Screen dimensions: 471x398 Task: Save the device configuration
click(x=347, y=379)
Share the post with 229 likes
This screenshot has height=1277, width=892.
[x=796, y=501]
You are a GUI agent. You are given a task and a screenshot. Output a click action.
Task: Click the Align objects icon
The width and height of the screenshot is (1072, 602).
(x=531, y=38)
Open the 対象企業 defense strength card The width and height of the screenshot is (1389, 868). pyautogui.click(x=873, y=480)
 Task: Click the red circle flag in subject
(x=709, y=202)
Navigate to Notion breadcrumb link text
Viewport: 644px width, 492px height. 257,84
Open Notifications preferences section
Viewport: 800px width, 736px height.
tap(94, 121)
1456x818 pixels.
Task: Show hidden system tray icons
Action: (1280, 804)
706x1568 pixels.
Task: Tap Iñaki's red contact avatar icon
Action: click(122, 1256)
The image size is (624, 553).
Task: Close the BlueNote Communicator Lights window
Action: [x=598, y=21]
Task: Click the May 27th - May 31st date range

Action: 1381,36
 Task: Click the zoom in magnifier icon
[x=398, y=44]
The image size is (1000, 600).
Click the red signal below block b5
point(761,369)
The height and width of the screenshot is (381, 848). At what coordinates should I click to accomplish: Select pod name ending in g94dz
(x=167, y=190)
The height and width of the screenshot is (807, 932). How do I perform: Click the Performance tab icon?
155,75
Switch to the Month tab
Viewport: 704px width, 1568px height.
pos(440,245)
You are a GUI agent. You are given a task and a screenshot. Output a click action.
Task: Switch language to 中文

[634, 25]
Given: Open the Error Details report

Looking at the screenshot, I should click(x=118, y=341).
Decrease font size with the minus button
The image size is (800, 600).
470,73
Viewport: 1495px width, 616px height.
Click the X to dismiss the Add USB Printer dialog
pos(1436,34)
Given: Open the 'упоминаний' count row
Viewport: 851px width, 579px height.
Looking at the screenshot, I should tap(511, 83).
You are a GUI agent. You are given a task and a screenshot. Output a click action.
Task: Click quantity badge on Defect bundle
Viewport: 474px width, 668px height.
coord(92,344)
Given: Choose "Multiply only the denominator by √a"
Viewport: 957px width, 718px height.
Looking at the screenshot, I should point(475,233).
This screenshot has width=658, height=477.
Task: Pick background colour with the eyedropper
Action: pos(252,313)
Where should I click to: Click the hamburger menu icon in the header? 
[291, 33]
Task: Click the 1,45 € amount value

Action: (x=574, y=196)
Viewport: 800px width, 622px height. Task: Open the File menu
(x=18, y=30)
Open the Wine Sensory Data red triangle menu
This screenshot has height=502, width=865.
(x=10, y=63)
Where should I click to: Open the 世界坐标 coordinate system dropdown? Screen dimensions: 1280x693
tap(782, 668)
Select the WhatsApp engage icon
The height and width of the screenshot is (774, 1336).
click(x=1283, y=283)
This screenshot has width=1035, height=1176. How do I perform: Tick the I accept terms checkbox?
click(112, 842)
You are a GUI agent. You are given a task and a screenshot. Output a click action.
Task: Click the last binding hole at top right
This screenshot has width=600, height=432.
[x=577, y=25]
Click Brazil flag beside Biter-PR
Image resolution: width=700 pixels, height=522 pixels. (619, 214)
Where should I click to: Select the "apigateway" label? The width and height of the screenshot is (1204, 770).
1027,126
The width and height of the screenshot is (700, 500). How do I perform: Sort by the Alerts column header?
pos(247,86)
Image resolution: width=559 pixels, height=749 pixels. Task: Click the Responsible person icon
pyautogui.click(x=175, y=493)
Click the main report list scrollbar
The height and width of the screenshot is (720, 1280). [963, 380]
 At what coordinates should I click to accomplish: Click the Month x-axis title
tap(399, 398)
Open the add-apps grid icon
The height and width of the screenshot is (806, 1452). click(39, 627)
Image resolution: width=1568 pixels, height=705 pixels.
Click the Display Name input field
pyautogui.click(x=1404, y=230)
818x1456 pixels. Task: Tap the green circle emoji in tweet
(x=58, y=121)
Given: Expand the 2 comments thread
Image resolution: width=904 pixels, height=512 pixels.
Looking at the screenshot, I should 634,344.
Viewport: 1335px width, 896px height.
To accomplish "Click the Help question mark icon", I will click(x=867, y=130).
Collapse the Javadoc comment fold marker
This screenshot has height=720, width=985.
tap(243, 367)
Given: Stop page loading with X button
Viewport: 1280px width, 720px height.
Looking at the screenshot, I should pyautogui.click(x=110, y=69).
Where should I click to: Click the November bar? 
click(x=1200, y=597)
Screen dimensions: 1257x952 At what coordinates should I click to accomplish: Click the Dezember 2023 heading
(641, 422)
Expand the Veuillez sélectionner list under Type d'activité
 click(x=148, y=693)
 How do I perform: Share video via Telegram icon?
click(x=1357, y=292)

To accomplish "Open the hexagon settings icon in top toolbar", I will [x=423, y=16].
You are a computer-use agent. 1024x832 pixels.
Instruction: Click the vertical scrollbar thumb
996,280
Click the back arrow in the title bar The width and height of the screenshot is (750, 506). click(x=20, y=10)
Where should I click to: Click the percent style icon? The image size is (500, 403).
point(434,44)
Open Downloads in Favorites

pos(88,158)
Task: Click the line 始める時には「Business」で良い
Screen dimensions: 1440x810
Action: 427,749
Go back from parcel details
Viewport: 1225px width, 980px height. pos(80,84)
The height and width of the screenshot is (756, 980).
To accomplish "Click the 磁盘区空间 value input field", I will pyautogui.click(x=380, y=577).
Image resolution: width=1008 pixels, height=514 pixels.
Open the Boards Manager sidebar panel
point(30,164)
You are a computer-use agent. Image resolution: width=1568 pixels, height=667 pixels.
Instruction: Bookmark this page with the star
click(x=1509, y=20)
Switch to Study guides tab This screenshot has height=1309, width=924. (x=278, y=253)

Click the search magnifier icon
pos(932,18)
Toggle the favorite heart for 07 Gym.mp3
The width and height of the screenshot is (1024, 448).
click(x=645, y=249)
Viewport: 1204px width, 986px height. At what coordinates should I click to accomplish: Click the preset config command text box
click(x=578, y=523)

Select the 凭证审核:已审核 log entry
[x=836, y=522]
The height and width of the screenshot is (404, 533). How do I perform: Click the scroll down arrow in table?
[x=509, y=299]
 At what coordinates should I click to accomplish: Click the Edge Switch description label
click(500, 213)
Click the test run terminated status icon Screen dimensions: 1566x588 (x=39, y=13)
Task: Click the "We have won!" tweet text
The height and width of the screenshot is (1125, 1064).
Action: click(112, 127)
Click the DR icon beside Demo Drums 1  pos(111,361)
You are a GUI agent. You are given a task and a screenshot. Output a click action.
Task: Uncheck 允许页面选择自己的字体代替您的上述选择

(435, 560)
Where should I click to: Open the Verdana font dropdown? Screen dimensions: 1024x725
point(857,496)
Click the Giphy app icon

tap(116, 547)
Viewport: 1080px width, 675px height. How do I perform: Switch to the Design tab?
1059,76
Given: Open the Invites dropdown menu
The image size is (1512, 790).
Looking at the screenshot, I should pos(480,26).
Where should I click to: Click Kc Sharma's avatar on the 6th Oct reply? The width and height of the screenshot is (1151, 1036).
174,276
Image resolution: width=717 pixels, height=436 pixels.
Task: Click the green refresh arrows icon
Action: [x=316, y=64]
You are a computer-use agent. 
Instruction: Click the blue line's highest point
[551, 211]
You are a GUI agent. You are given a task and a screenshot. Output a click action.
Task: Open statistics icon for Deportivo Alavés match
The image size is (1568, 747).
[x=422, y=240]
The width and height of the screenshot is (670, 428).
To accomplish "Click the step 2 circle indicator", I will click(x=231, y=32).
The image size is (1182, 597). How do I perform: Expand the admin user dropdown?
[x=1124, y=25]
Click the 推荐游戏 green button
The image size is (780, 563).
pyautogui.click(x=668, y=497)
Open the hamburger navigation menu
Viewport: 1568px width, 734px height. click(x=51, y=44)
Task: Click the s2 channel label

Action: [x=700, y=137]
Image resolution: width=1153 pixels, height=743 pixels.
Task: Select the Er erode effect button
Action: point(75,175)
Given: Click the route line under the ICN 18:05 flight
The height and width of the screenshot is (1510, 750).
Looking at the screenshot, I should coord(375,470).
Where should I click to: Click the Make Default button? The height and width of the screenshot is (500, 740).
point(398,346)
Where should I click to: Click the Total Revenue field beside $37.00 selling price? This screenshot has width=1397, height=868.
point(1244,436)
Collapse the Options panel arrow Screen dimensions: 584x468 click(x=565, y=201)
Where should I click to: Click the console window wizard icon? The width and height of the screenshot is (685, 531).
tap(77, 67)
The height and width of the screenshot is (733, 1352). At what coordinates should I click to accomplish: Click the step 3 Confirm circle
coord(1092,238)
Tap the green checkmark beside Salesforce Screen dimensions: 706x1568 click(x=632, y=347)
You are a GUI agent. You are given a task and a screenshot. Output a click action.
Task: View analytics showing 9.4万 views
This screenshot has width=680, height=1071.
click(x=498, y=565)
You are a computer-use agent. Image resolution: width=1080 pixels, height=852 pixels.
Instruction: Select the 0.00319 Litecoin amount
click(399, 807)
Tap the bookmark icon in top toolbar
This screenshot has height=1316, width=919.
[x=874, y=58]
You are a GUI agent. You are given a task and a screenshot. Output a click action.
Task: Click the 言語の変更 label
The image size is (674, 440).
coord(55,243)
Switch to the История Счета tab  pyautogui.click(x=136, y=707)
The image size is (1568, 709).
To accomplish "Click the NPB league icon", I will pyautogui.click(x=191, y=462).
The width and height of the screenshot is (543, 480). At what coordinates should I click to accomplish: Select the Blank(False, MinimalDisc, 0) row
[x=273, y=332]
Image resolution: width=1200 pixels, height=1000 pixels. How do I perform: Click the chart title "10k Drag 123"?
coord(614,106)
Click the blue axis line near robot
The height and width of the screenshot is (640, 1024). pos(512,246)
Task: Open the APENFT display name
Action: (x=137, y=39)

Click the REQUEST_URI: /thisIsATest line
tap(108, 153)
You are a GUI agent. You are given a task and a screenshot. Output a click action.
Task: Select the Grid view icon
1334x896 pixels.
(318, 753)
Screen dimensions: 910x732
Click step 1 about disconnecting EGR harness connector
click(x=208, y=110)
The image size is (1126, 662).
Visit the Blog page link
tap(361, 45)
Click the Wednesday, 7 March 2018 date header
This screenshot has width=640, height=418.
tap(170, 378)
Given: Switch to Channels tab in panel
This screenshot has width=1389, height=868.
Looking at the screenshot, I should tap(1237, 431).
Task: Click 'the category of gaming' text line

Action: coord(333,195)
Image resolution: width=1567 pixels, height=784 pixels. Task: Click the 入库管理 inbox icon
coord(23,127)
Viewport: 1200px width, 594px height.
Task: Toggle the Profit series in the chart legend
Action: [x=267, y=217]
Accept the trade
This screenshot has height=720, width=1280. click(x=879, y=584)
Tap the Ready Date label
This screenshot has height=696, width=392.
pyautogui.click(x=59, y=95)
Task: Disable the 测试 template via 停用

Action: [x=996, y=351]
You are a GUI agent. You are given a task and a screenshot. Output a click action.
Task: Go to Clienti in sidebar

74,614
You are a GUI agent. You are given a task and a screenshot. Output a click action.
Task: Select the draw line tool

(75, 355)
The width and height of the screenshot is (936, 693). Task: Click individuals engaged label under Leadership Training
# # # # # # #
• TASK DESCRIPTION:
Return only the stretch of the material above from the line holding "Select the 凭证审核:已审核 log entry" through the line holding "Click the DR", copied exactly.

• WRITTEN SOLUTION:
Select the 凭证审核:已审核 log entry
[x=836, y=522]
The height and width of the screenshot is (404, 533). How do I perform: Click the scroll down arrow in table?
[x=509, y=299]
 At what coordinates should I click to accomplish: Click the Edge Switch description label
click(500, 213)
Click the test run terminated status icon Screen dimensions: 1566x588 (x=39, y=13)
Task: Click the "We have won!" tweet text
The height and width of the screenshot is (1125, 1064).
Action: click(112, 127)
Click the DR icon beside Demo Drums 1  pos(111,361)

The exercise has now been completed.